● **Records to process**
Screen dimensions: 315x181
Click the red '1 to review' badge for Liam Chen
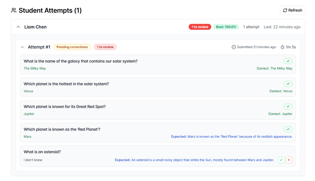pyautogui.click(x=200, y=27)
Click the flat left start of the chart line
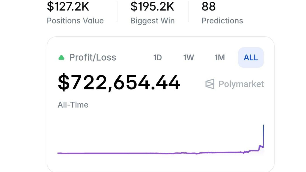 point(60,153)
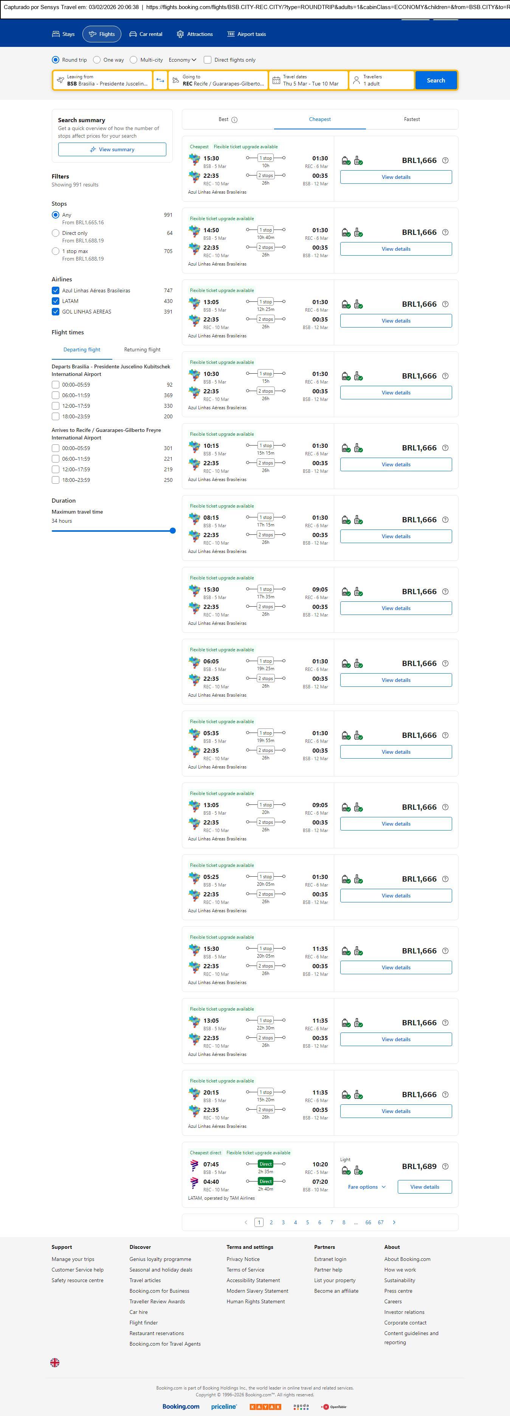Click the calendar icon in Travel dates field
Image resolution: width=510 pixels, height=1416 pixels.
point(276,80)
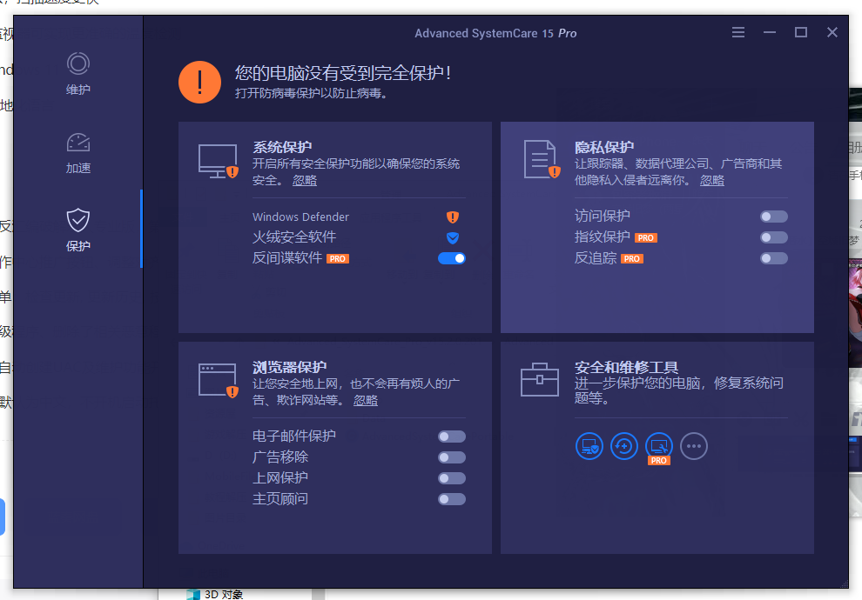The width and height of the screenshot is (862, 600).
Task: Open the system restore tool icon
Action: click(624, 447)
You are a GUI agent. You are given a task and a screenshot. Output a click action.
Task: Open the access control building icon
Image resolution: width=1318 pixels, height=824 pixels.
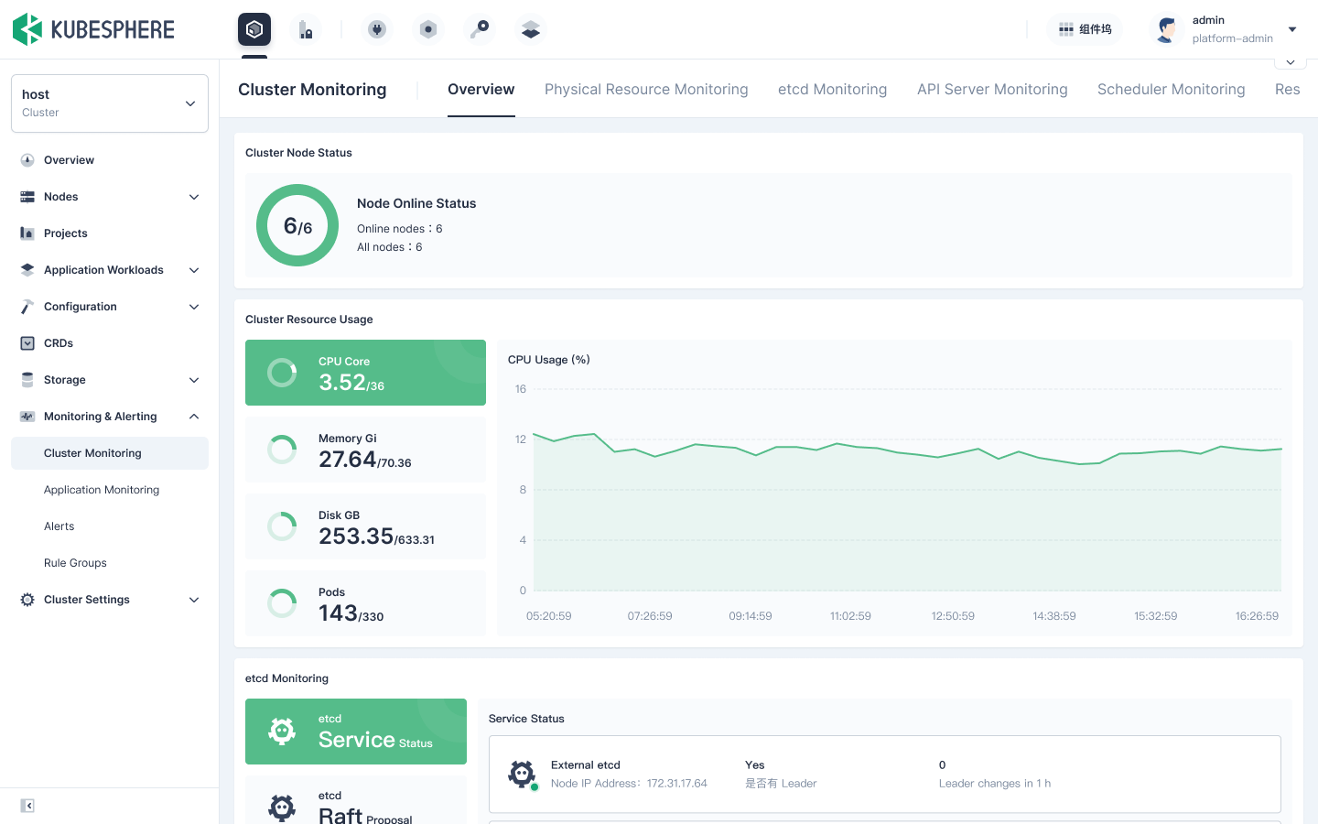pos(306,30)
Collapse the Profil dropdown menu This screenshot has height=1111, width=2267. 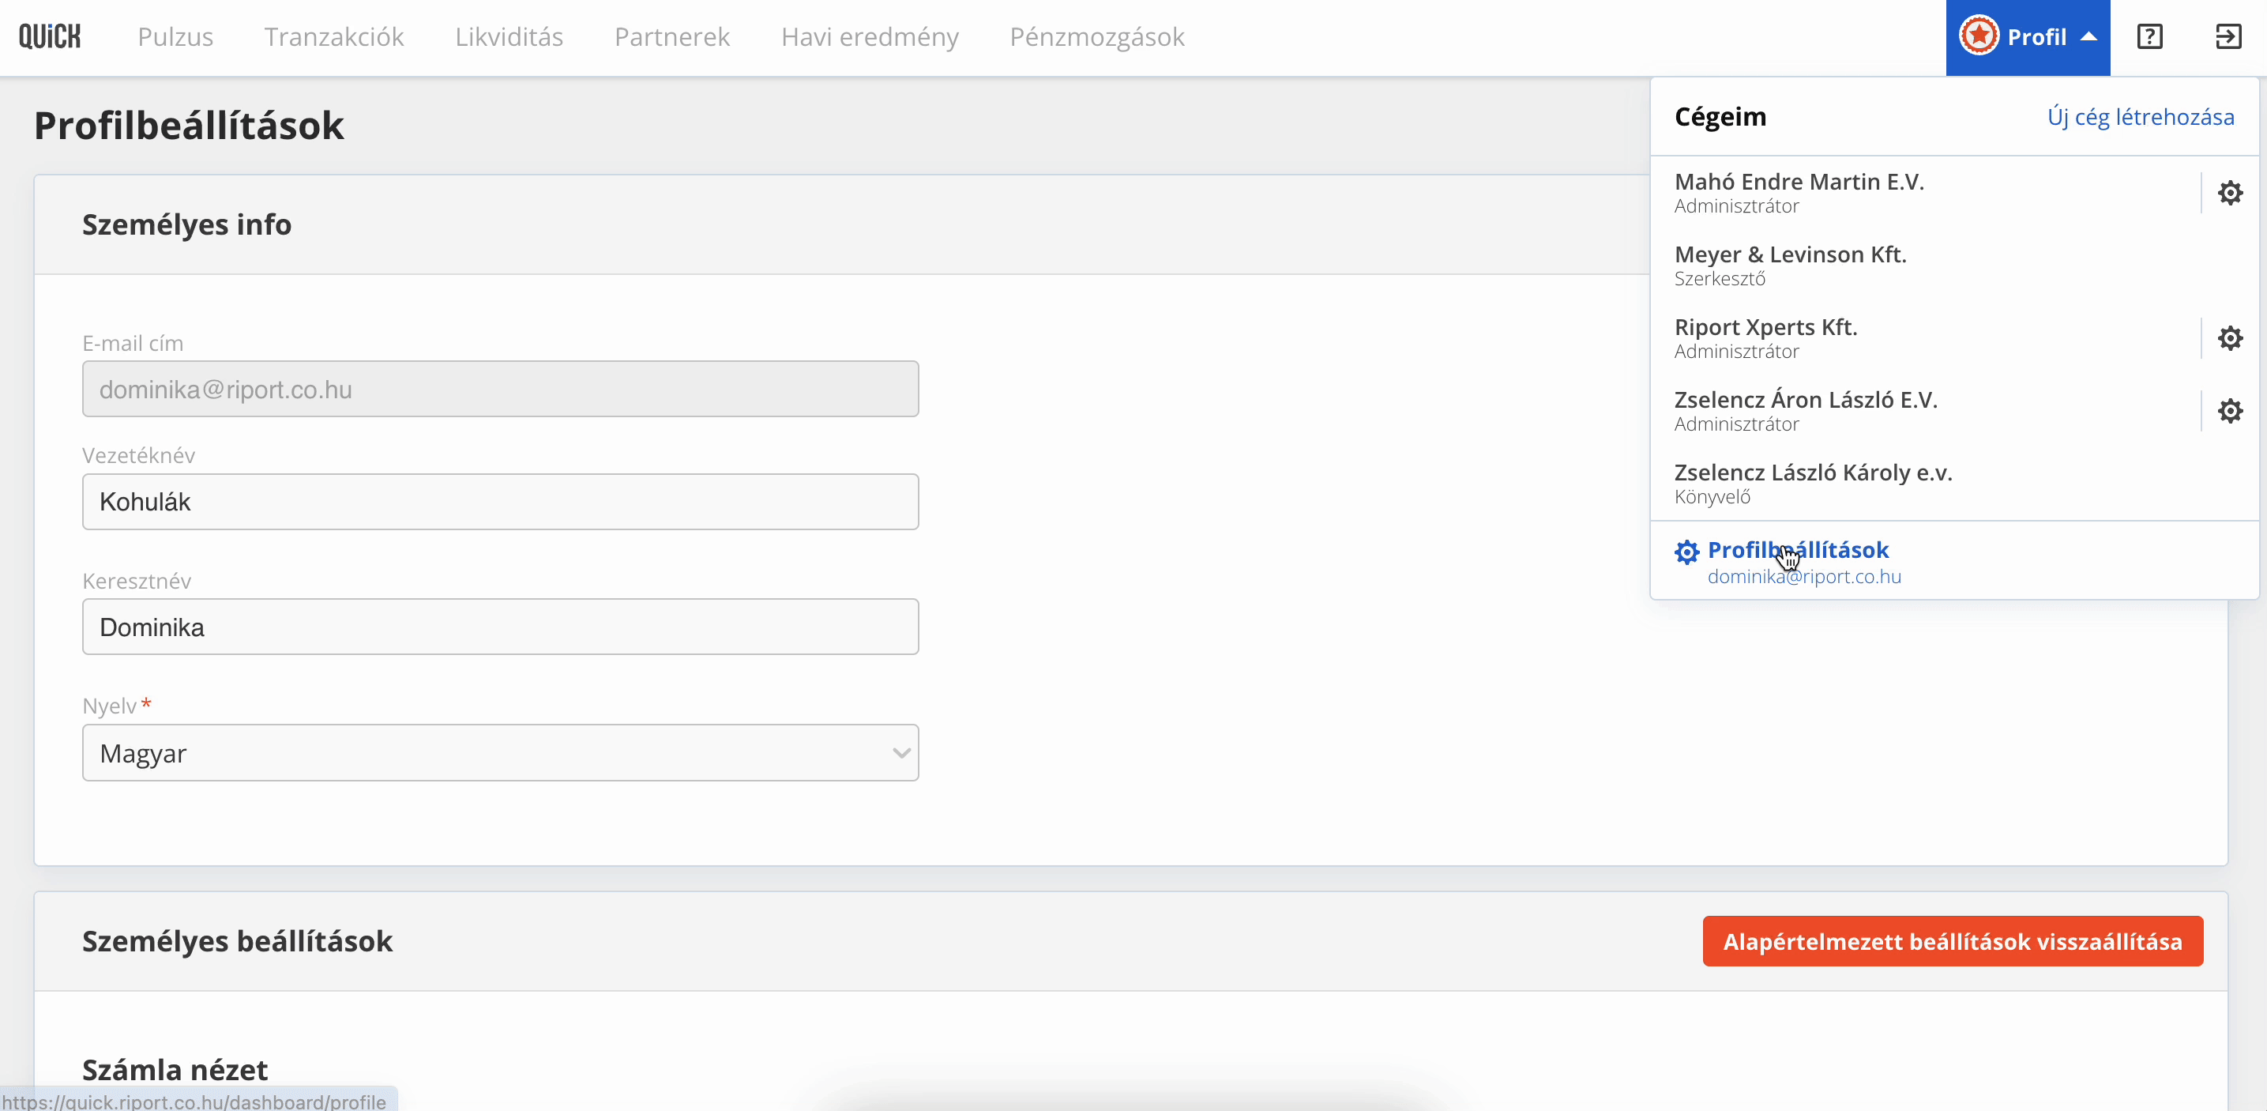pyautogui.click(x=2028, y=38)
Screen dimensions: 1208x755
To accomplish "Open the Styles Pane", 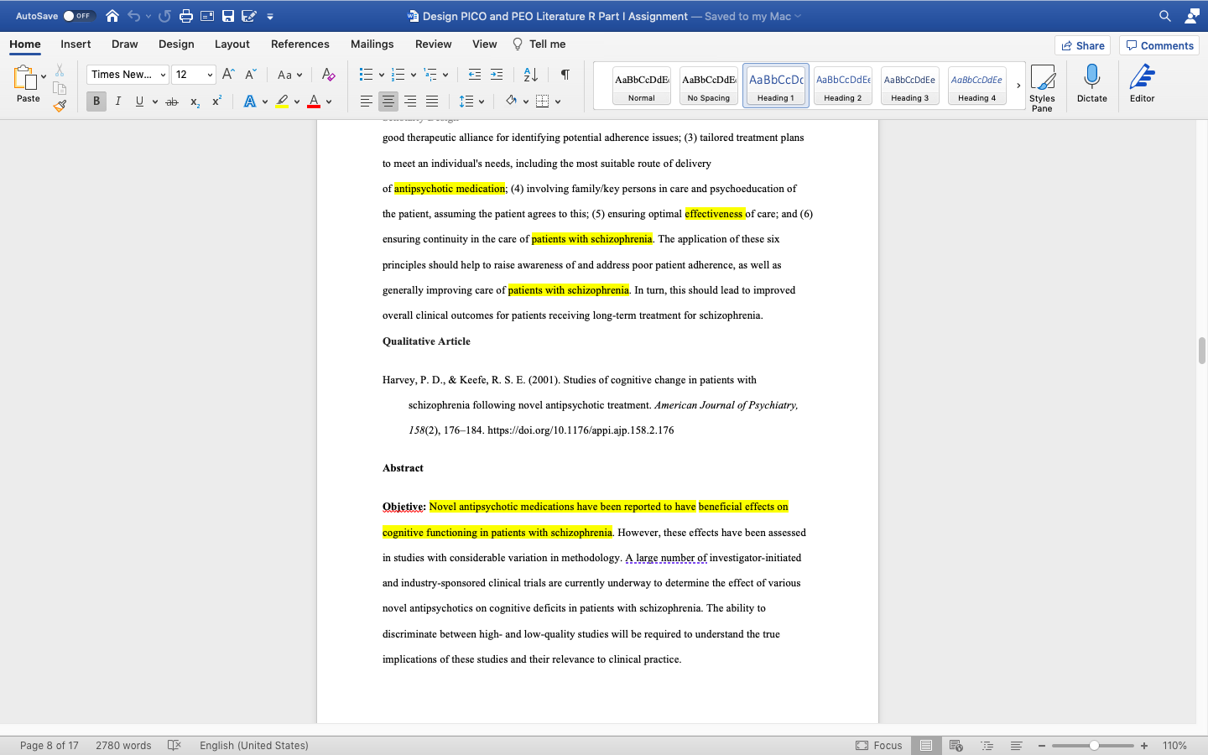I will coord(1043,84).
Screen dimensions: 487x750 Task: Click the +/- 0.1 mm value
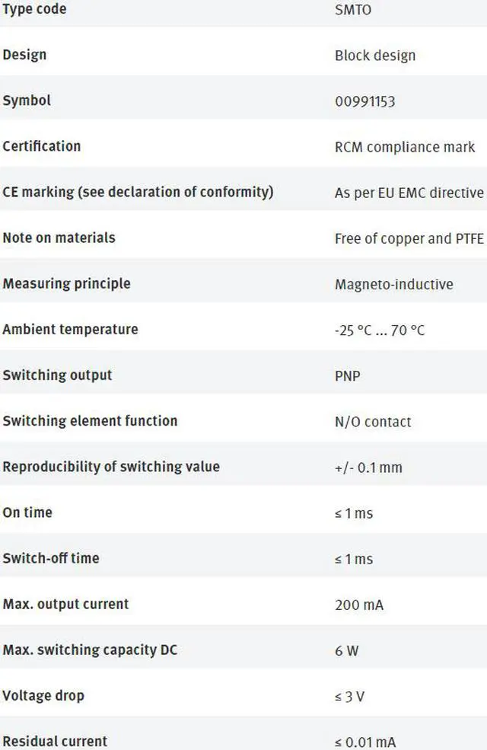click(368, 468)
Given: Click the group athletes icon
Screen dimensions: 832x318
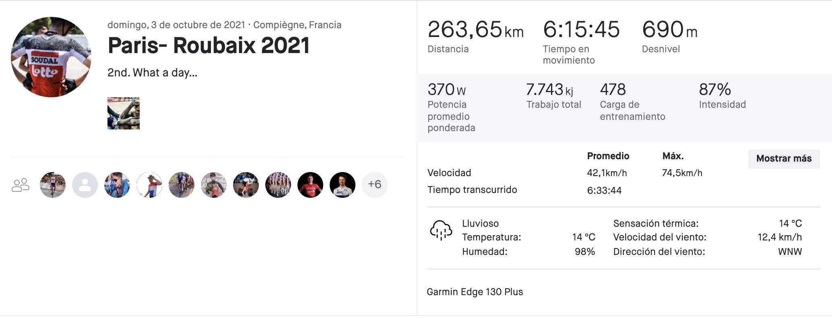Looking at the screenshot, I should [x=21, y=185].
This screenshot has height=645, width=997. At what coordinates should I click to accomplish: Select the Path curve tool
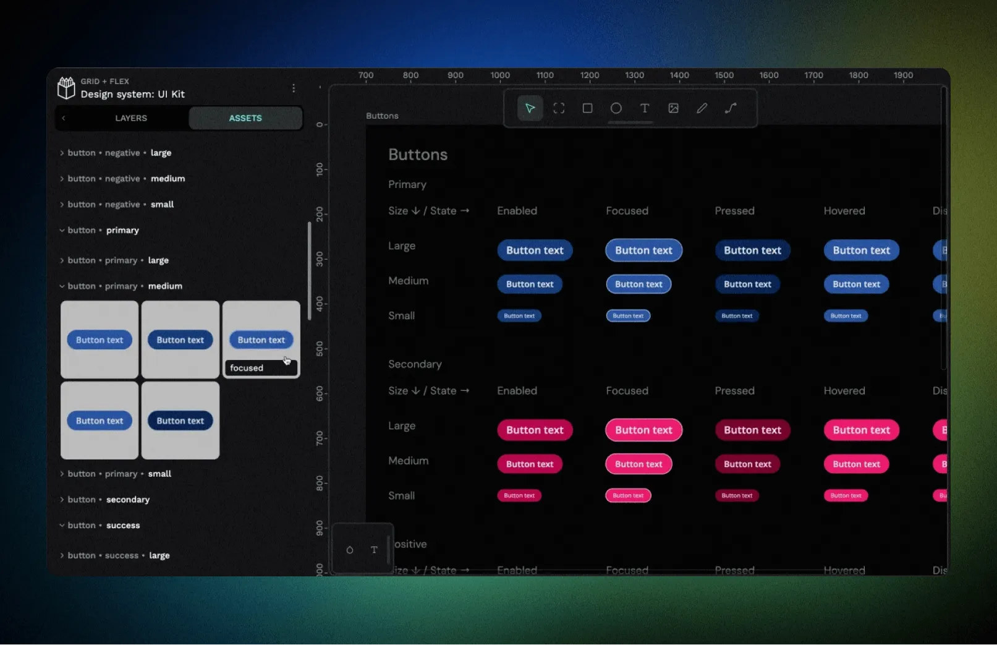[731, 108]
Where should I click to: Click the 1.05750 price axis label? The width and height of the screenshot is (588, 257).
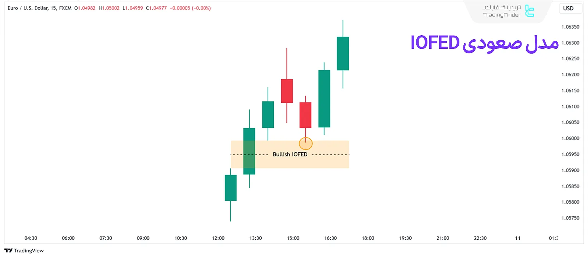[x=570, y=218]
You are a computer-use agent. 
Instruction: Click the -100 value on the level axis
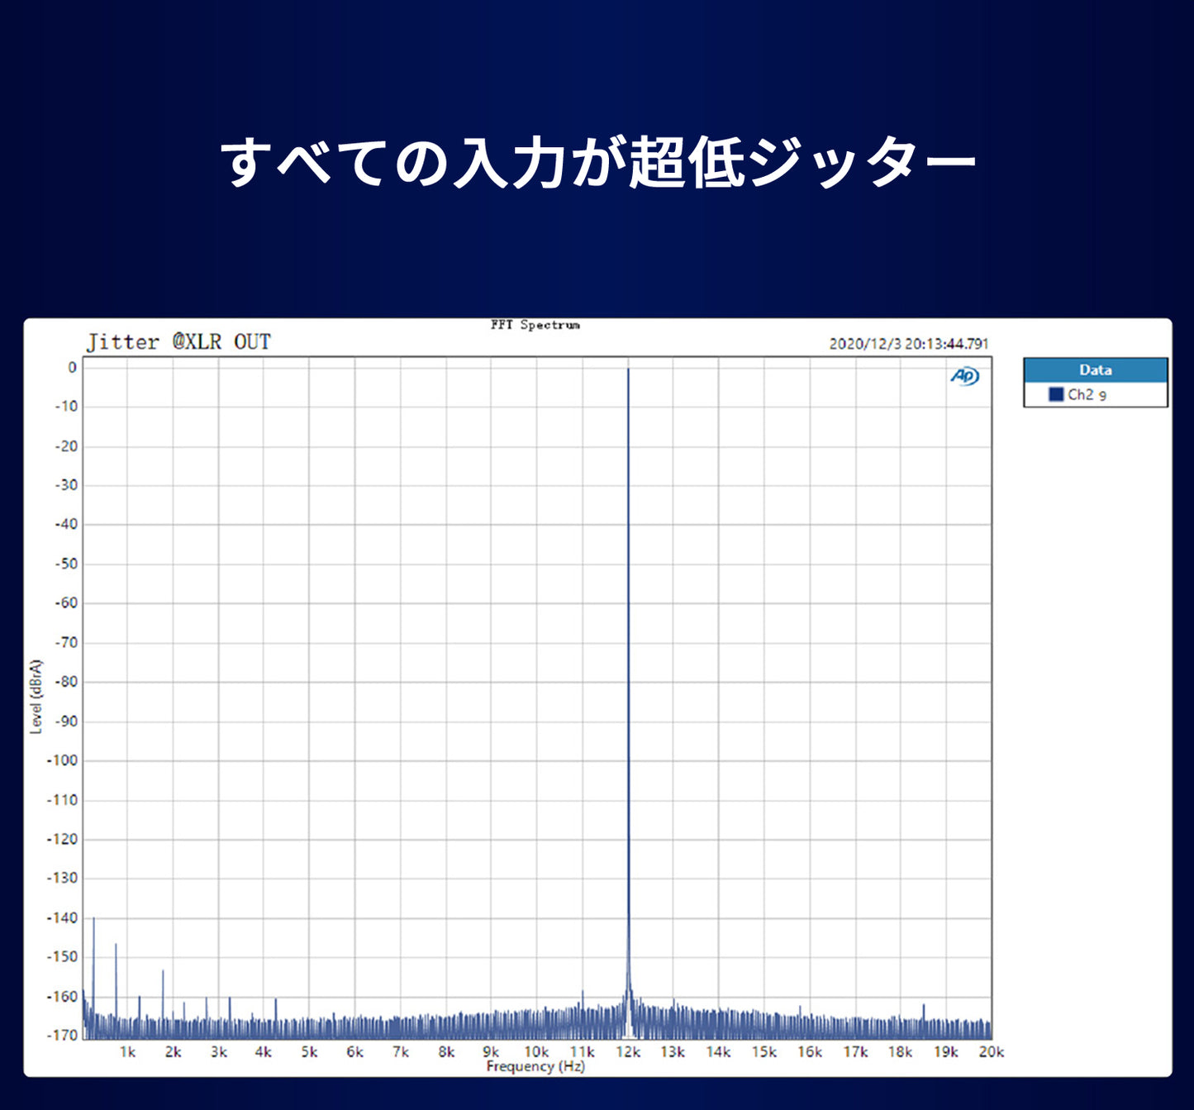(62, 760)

● **Directions**
Search the entries above for the word "agent" and count the lines that hold it. Reply with only that number.

● **Result of the task**
2